Partiamo con un veloce ripasso.
Il D.Lgs. 231/2001 ha introdotto nel nostro ordinamento la responsabilità amministrativa degli enti, delle società, delle associazioni e delle persone giuridiche, per determinati reati che siano commessi (o anche solo tentati) da soggetti che abbiano agito nel loro interesse o a loro vantaggio. Sulla base del decreto, dunque, qualora un soggetto commetta un determinato reato nell’interesse o a vantaggio di una società, da tale reato discenderà non solo la responsabilità penale del soggetto che lo ha commesso, ma anche la responsabilità amministrativa della società, salvo che...
e qui entra in gioco il c.d.

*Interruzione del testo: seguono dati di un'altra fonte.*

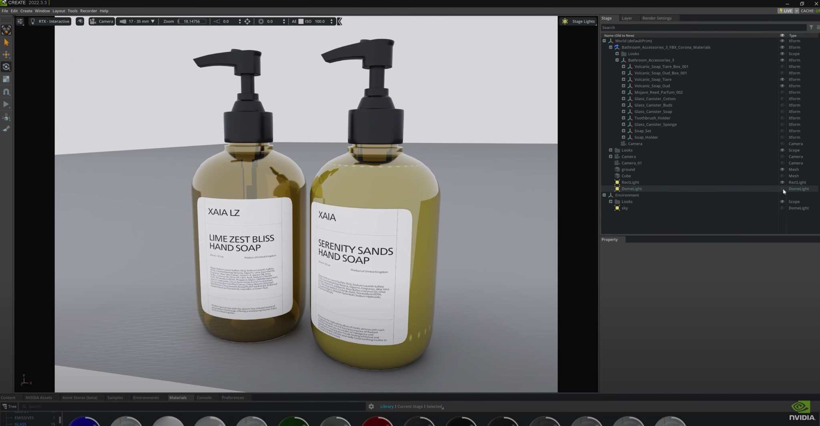Open the Environments tab

(x=146, y=398)
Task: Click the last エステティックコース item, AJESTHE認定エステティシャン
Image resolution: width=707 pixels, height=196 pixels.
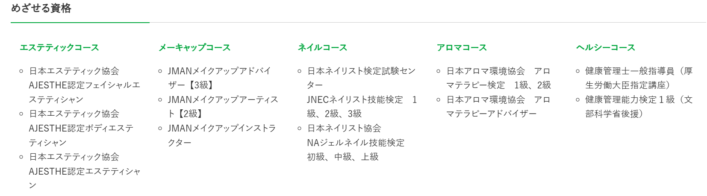Action: pos(84,171)
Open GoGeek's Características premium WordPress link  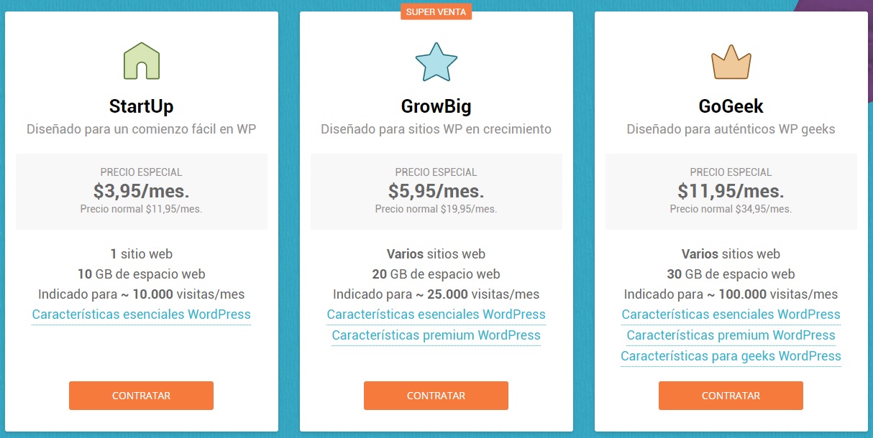coord(731,335)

Modello 231 (o "Modello Organizzativo 231"), previsto dal decreto di cui sopra.
Tale Modello altro non è che un insieme di regole e procedure, un vero e proprio sistema di gestione di un'impresa che l'azienda stessa sviluppa per ridurre il rischio che soggetti apicali o sottoposti commettano reati a vantaggio o interesse della società.
L'effetto concreto ed effettivo derivante dalla predisposizione del modello 231 (nb: ricorrendo però anche tutte le condizioni previste dall'art. 17 d.lg. 8 giugno 2001 n. 231) è il fatto che in caso di illeciti realizzati da tali soggetti appunto nell'interesse e a vantaggio dell'impresa viene esclusa la responsabilità dell'ente.
L'applicabilità del modello 231 alle società unipersonali
Sulla questione relativa all'ambito di applicabilità del modello 231 è intervenuta una recentissima sentenza della Cassazione, n. 45100 del 6 dicembre 2021, che ha chiarito che anche la società unipersonale perciò può essere chiamata a rispondere sulla base della disciplina sulla responsabilità degli enti prevista dal D.Lgs. 231/2001.
È bene ricordare, innanzitutto, che il decreto in questione riguarda i soggetti non riconducibili alla persona fisica, indipendentemente dal conseguimento o meno della personalità giuridico e dallo scopo lucrativo o meno perseguito.
La questione si pone, dunque, nella corretta qualificazione del soggetto - ente in tutti quei casi in cui sia discussa l'applicabilità o meno del decreto 231/2001.
Non è difficile capire che non si tratta di un problema squisitamente teorico o giuridico, solo considerando le conseguenze, anche di natura penale, derivanti da una soluzione piuttosto che da un'altra.
La Cassazione affronta, in particolare e nell'ottica di quanto previsto dal D.Lgs. 231/2001, il tema della distinzione tra impresa individuale e società unipersonale.
Si tratta di due figure che, se per certi versi, possono sembrare sovrapponibili tra loro (specialmente in caso di società unipersonali dalla struttura estremamente semplificata e dalla ridotta consistenza patrimoniale), in realtà costituiscono istituti profondamente diversi.
Mentre la società unipersonale è un soggetto che costituisce un autonomo centro di imputazione di interessi, nell'impresa individuale il riferimento diretto è invece alla persona fisica.
Nel primo caso, come si è anticipato, la società individuale potrà essere chiamata a rispondere sulla base della disciplina sulla responsabilità degli enti, mentre l'impresa individuale risulta esclusa dall'ambito applicativo del D.Lgs. 231/2001.
Le conclusioni cui giunge la Cassazione, tuttavia, si ritiene non siano adattabili tout court alla generalità delle situazioni, spettando in ogni caso al giudice valutare la fattispecie concreta così come l'adeguatezza o meno del modello 231 eventualmente presente.
Da ultimo è bene evidenziare che la predisposizione del modello in questione (oltre che facoltativa) è operazione estremamente complessa, dovendo l'azienda prevedere possibili contesti delittuosi sempre più ampi e spesso dall'evidente incertezza applicativa (basti pensare, ad es., ai reati tributari, tipo di dichiarazione fraudolenta e dichiarazione infedele).
Per venire all'attualità di questo periodo, il vaccino serve (eccome!), ma un vaccino non può curare ogni malattia.